Collected data
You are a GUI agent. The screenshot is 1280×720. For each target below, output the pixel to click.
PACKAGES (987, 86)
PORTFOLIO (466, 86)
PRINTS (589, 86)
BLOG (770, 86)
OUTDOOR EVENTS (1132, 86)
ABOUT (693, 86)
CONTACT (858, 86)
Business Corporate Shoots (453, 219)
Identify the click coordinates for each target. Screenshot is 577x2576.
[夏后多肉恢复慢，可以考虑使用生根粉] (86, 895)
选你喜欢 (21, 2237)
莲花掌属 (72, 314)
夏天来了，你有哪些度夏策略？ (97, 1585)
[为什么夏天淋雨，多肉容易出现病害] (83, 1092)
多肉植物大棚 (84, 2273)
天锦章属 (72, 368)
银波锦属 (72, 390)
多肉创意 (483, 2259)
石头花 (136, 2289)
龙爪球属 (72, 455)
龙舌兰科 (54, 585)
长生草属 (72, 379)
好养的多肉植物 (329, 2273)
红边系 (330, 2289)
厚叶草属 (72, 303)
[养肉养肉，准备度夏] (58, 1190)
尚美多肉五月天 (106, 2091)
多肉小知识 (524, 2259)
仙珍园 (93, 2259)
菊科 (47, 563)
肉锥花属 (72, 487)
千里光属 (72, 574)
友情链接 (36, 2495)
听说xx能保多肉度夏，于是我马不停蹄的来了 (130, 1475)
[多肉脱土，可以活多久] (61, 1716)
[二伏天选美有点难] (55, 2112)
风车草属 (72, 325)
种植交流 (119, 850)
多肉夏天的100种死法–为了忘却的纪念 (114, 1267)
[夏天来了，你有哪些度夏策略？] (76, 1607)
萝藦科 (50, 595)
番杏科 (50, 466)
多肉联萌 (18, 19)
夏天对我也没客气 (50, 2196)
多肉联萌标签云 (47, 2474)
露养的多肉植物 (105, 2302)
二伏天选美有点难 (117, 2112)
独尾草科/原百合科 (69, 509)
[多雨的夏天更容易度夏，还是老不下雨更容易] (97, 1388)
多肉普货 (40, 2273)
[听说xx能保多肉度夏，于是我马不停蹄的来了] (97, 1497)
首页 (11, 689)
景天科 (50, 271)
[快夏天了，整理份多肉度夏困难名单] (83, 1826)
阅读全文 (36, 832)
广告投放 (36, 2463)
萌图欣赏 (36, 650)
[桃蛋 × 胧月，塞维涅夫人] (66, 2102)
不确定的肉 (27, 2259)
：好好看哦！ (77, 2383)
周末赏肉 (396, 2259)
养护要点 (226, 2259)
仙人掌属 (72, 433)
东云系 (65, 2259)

## Exercise brief
Could you output exactly the lines from the one containing "首页 (11, 689)" to the end of the entries above, both included, and no others?

## Result for this task
首页 (11, 689)
景天科 (50, 271)
[快夏天了，整理份多肉度夏困难名单] (83, 1826)
阅读全文 (36, 832)
广告投放 (36, 2463)
萌图欣赏 (36, 650)
[桃蛋 × 胧月，塞维涅夫人] (66, 2102)
不确定的肉 (27, 2259)
：好好看哦！ (77, 2383)
周末赏肉 (396, 2259)
养护要点 (226, 2259)
仙人掌属 (72, 433)
东云系 (65, 2259)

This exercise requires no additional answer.